Herbalife remains committed toward its seed-to-feed strategy. This includes making considerable investments in quality check, product testing, scientific workforce and expanding the level of self-production in the company’s premium products. The seed-to-feed strategy is based on using superior ingredients along with vertical solid quality manufacturing of Herbalife’s most renowned products. Further, it involves checking the finished products for label claim and purity, and efficiently delivering these products to members and their customers. To this end, Herbalife remains committed to resonating with evolving consumption trends and offering increased product access points near its members and their customers.
Investments to Enhance Direct Selling
Herbalife has been gaining from its direct-selling network. Management believes that offering one-on-one personalised services acts as a major sales driver in case of nutritional products, especially products related to weight-management. Thus, the company continues to make investments in technology (deal with Salesforce.com), education and training to help distributors enrich their services to customers. Markedly, distributors are an exclusive point of difference for Herbalife, as it helps the company stand apart, and get a competitive edge over traditional and online retailing of nutritional products. These factors along with Herbalife’s robust brand portfolio and geographic spread fuelled the company in the first quarter of 2018, alongside encouraging management to raise view.

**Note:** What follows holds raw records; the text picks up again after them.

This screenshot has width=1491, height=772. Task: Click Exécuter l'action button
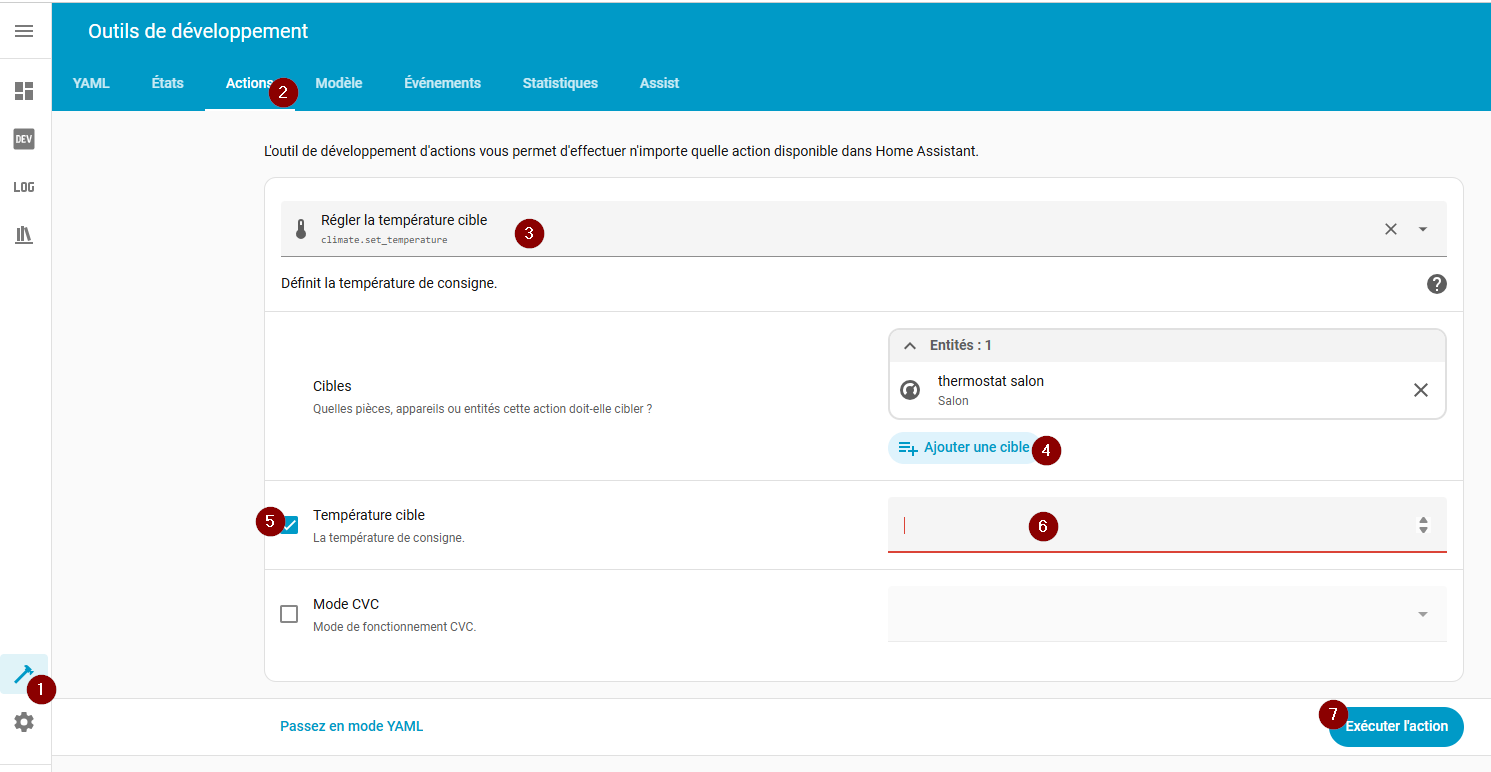click(x=1396, y=727)
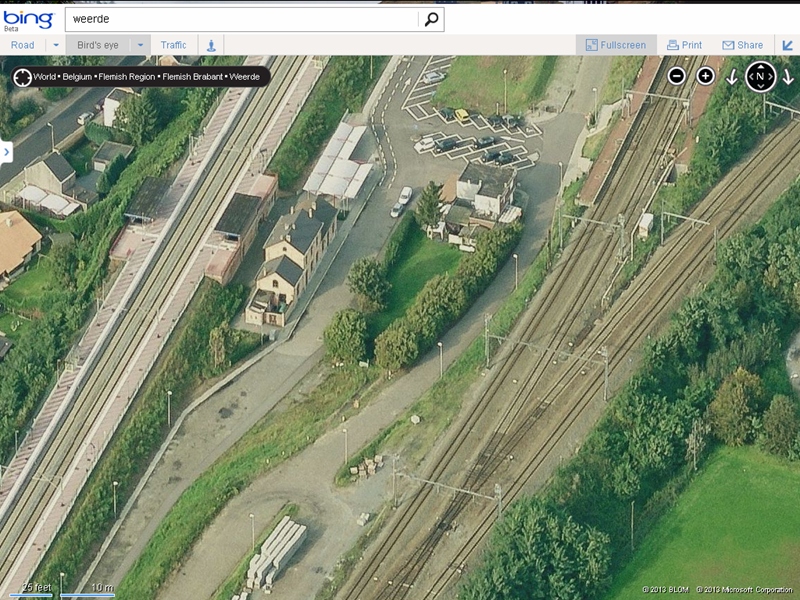Open Streetside pegman icon
The image size is (800, 600).
211,45
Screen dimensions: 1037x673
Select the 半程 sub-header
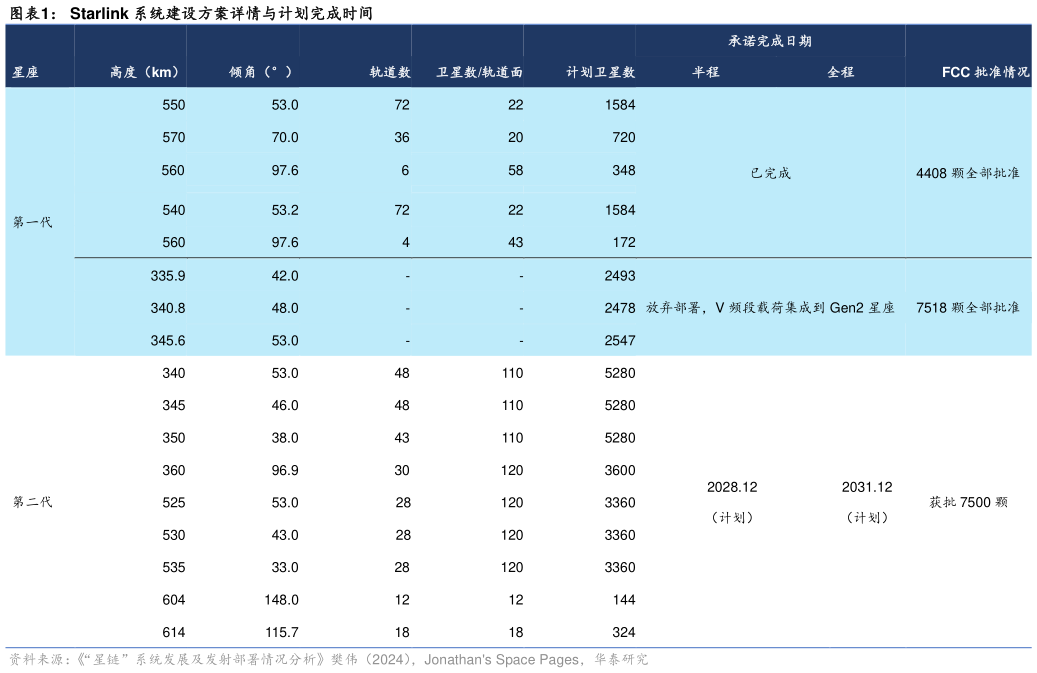pyautogui.click(x=706, y=72)
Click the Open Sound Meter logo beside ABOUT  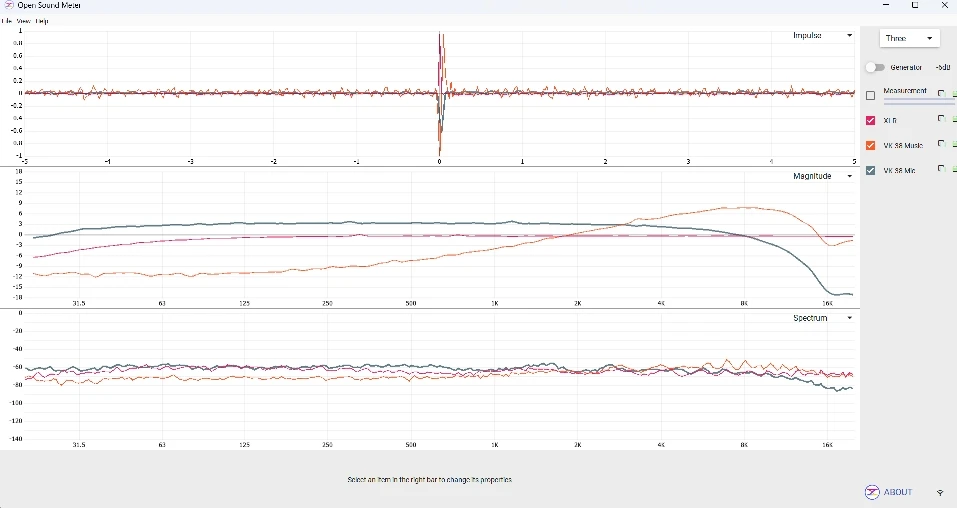tap(872, 492)
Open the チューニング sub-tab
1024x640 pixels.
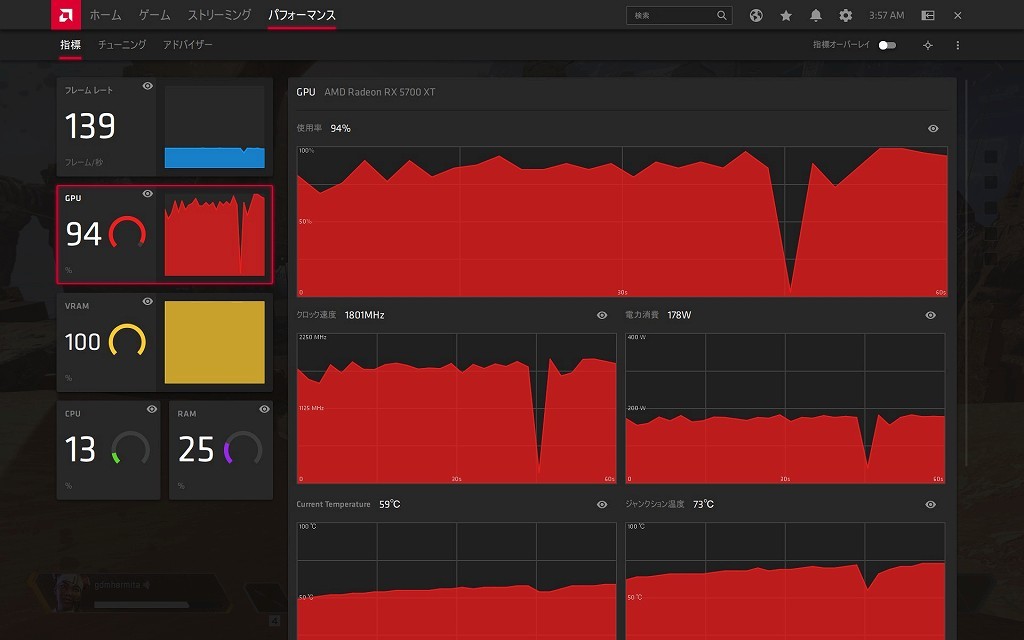[122, 45]
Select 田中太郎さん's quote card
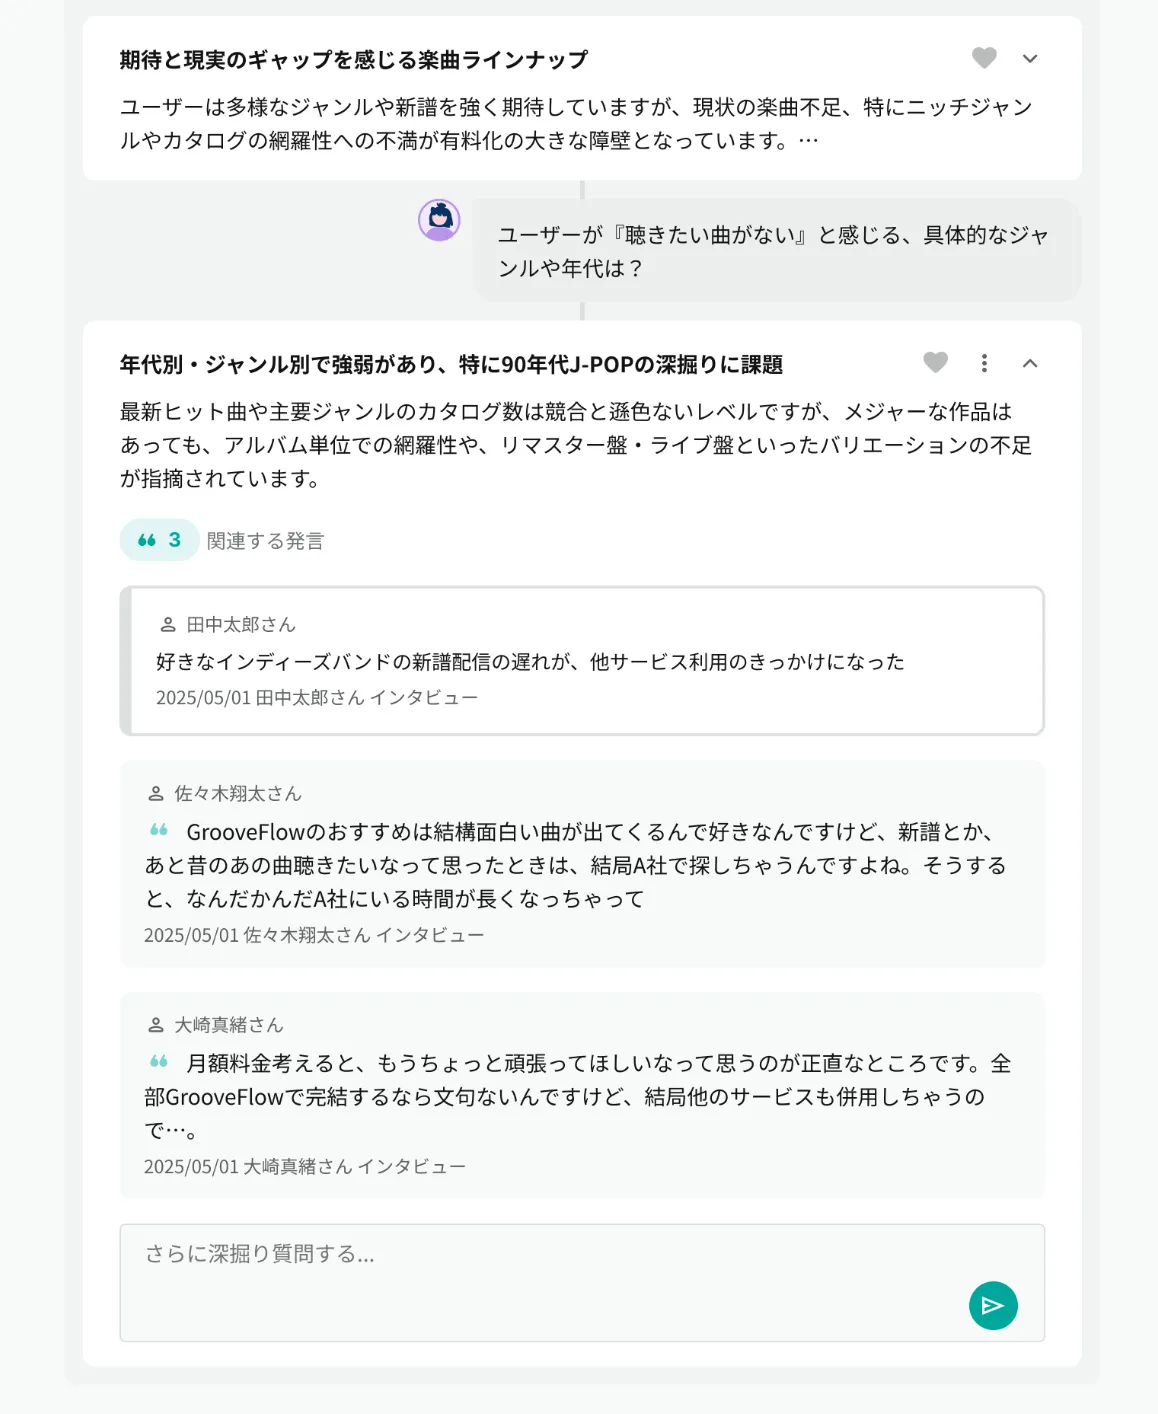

Solid Q1 & Outlook, U.S Volumes Up
Herbalife delivered first-quarter 2018 results, wherein both top and bottom lines increased year over year and marked their second consecutive beat. While earnings were driven by robust sales and tax gains, sales were backed by contributions from new products and strength across most regions, apart from China. Also, U.S. volumes returned to growth, ahead of plans. Though volumes in North America rose just 0.2% year over year, it fares much better than declines witnessed in the past few quarters. Clearly, management’s efforts to keep pace with consumers’ preferences and its effective direct-selling strategy are paying off. Encouragingly, the company expects these improved trends to continue in the second quarter and it expects U.S. volumes to be higher than expected throughout the year.
These factors along with the company’s continued focus on its growth strategies encouraged management to raise 2018 outlook. Herbalife now expects 2018 net sales to advance 9-13%, while volumes are expected to rise 3-7%. Further, management expects the bottom line in a range of $2.53-$2.73 per share (on a post-split basis).
All said, we expect Herbalife to keep its stellar show on and sustain the solid bull-run.